Before getting to what it stands for, let’s define it in simple words. Postgres stores data in fixed size units called Page. The fixed size is 8kB. each feature is there to solve a problem and here is the problem:

What if we have a row that exceeds a page size? A table called posts, which keeps the blog post could exceed 8kB. what should we do? the answer to this question is TOAST. it stands for The Oversized-Attribute Storage Technique. the short answer would be through compression or making a pointer to another table which we know as out-of-line storage.

You probably already know that you can have fields in Postgres as big as 1GB :)

Which Data Types are TOAST-able?

First of all Data Types which cannot produce large field values are not TOAST-able.

These are Non-TOAST-able Data Types:

  • Numeric and Serial Types(int2, int4, int8,…)
  • Floating-Point Types(float4, float8)
  • Boolean
  • Date/Time Types
  • Enumerated Types
  • Network Address Types

If a Type wants to be TOAST-able, it should have variable-length representation, usually the first 4 bytes.

Here is the list of TOAST-ble Data Types

  • Textual and Binary Large Objects(text, varchar, char(n))
  • JSON and XML(json, jsonb, xml)
  • Geometric Data Types(box, circle, line, …)
  • Array Data Types

TOAST Strategies

We have 4 different strategies: PLAIN, EXTENDED, EXTERNAL, MAIN.

Before explaining them let’s create a table and also learn how to check the TOAST strategies of each column.

Create a sample table:

CREATE TABLE posts (
id SERIAL PRIMARY KEY,
title VARCHAR(255) NOT NULL,
body TEXT NOT NULL,
created_at TIMESTAMP DEFAULT CURRENT_TIMESTAMP
);

the TOAST strategies of columns are stored in pg_attribute table, we can use our table name posts to get only data of it:

SELECT * FROM pg_attribute WHERE attrelid = 'posts'::regclass;
pg_attribute Table

A lot of this data is not relevant to us. Also there are hidden system columns listed as well. We can ignore them, and also map attstorage to the strategy name:

SELECT
'posts'::regclass AS table_name,
a.attname AS column_name,
CASE
WHEN a.attstorage = 'p' THEN 'PLAIN'
WHEN a.attstorage = 'e' THEN 'EXTERNAL'
WHEN a.attstorage = 'm' THEN 'MAIN'
WHEN a.attstorage = 'x' THEN 'EXTENDED'
ELSE 'UNKNOWN'
END AS toast_strategy
FROM
pg_attribute a
WHERE
a.attrelid = 'posts'::regclass
AND a.attnum > 0 -- exclude system columns

As you can see p stands for plain strategy.

WHAT THE EXERCISE ASKS »
According to the text on Postgres TOAST, what does the acronym TOAST stand for?

Saved data entries »
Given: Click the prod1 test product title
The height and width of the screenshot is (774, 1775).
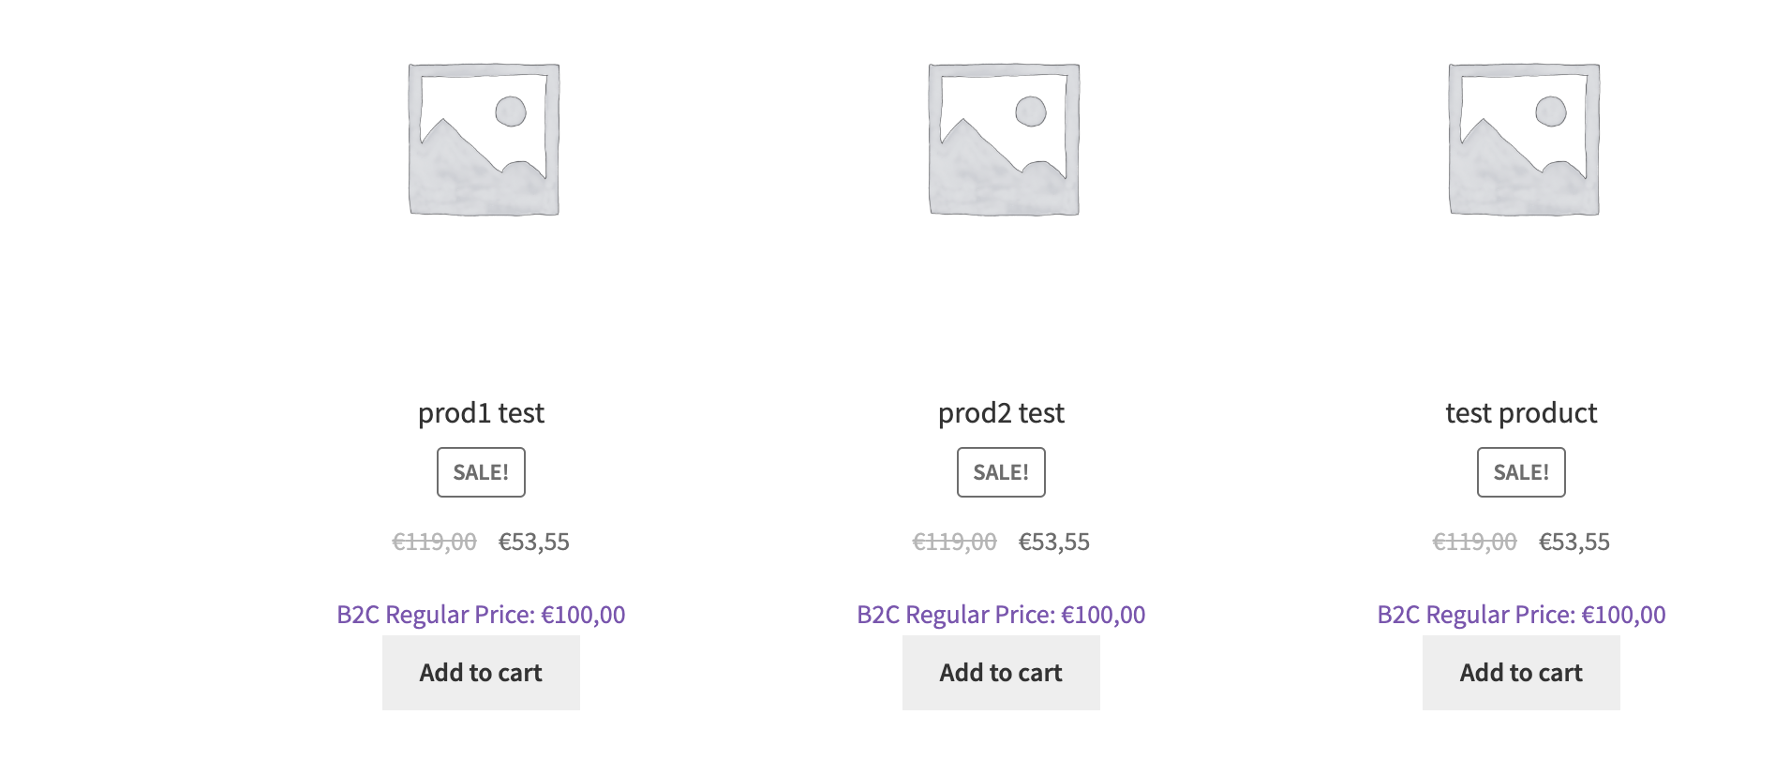Looking at the screenshot, I should coord(481,413).
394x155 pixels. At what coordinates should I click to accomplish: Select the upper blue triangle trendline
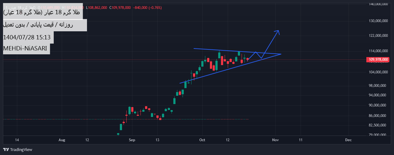(234, 51)
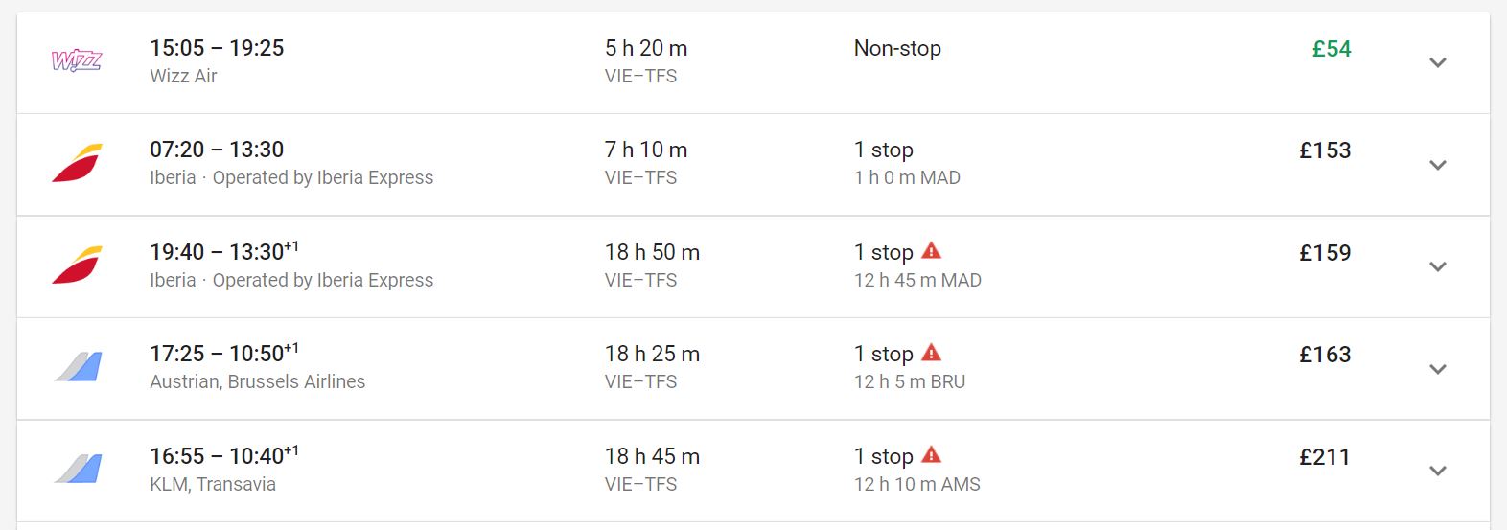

TASK OUTPUT »
The Oversized-Attribute Storage Technique.